§ Instructions for the task: Using the material that follows, output exactly the lines from the one containing "time delay value" through the one containing "Click the sterlingblog-eks cluster icon", with both ends kept.

§ Extracted information:
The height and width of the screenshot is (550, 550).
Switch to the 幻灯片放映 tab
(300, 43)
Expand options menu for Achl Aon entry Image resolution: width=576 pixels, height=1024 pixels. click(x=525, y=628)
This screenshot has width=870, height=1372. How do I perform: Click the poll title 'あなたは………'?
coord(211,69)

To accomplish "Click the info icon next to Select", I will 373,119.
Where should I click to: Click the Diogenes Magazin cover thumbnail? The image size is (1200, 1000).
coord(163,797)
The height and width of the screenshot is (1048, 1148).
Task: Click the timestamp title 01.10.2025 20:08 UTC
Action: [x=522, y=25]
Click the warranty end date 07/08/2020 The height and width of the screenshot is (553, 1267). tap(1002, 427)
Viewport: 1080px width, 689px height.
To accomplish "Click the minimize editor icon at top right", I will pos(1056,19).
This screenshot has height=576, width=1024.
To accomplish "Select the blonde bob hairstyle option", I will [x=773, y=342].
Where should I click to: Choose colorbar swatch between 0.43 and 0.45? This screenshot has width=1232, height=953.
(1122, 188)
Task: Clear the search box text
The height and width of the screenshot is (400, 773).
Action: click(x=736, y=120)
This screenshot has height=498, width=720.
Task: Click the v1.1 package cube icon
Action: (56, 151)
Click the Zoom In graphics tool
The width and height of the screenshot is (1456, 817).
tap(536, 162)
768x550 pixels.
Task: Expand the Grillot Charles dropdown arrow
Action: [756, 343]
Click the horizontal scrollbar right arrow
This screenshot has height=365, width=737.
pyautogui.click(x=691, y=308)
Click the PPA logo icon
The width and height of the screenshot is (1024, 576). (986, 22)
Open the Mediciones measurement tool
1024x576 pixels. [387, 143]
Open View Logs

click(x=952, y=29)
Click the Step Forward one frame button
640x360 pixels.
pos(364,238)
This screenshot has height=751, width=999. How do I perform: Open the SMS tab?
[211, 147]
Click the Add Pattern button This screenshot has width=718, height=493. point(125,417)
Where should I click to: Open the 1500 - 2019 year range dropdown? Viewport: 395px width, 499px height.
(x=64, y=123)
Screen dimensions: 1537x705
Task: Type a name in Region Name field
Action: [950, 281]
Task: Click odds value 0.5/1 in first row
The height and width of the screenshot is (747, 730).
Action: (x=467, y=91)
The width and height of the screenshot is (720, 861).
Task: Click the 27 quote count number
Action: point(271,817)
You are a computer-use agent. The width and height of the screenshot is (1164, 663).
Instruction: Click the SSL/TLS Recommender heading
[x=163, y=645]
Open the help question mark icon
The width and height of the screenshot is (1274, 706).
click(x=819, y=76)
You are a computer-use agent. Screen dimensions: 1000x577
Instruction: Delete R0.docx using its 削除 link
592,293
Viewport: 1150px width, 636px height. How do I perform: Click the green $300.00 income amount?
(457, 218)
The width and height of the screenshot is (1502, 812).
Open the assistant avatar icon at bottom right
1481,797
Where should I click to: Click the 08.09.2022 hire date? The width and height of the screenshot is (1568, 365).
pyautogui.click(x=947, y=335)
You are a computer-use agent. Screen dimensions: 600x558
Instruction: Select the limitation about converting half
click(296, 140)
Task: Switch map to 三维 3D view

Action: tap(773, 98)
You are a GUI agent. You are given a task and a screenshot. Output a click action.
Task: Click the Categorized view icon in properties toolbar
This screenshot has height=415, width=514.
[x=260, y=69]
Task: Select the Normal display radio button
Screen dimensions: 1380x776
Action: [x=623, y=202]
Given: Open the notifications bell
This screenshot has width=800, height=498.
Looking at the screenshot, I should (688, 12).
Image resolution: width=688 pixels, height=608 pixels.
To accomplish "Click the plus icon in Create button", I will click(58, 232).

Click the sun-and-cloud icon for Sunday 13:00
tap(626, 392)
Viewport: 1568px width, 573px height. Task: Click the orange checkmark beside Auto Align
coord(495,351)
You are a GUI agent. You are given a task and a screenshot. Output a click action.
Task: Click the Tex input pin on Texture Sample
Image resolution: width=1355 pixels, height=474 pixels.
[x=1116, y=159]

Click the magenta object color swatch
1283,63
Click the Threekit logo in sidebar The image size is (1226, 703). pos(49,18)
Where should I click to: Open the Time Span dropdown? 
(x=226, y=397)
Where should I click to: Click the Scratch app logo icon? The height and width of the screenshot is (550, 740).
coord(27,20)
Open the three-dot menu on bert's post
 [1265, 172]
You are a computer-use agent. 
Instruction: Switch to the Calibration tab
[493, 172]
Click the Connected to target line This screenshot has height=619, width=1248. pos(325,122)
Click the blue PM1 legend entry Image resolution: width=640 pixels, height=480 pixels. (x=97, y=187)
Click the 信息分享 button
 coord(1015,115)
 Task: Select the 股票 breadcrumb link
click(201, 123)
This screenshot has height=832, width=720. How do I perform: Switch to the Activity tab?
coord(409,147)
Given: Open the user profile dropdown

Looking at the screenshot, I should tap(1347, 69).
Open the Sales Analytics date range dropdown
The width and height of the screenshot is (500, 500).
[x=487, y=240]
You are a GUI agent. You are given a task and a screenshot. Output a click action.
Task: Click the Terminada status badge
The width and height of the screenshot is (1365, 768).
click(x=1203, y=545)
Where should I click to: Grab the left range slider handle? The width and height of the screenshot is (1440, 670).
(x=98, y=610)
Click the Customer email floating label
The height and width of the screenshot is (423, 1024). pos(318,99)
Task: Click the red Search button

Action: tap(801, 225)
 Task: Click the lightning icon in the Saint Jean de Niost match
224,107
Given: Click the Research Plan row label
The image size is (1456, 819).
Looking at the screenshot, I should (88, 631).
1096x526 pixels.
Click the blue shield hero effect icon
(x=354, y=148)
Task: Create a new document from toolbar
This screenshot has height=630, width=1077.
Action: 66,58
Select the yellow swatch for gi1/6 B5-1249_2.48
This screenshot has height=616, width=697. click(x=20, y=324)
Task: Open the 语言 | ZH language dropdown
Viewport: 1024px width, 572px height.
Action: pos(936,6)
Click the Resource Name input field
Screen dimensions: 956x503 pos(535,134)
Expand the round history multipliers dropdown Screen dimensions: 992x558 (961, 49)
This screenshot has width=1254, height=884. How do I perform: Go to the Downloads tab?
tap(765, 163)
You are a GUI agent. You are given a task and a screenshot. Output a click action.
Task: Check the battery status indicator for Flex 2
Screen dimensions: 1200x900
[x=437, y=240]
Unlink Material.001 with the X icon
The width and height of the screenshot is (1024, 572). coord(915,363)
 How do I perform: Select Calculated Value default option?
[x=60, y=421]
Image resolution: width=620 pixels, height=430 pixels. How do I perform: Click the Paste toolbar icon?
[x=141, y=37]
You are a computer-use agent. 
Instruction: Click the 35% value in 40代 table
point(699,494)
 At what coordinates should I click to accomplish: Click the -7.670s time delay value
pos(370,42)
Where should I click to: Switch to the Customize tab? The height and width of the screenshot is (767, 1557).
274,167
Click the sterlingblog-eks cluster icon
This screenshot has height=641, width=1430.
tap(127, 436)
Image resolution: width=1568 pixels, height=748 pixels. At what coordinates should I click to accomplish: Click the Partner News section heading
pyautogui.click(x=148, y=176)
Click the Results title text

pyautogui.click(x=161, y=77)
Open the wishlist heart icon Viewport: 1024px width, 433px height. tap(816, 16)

§ Solution to this exercise:
 At what coordinates should I click to accomplish: Click the -7.670s time delay value
pos(370,42)
Where should I click to: Switch to the Customize tab? The height and width of the screenshot is (767, 1557).
274,167
Click the sterlingblog-eks cluster icon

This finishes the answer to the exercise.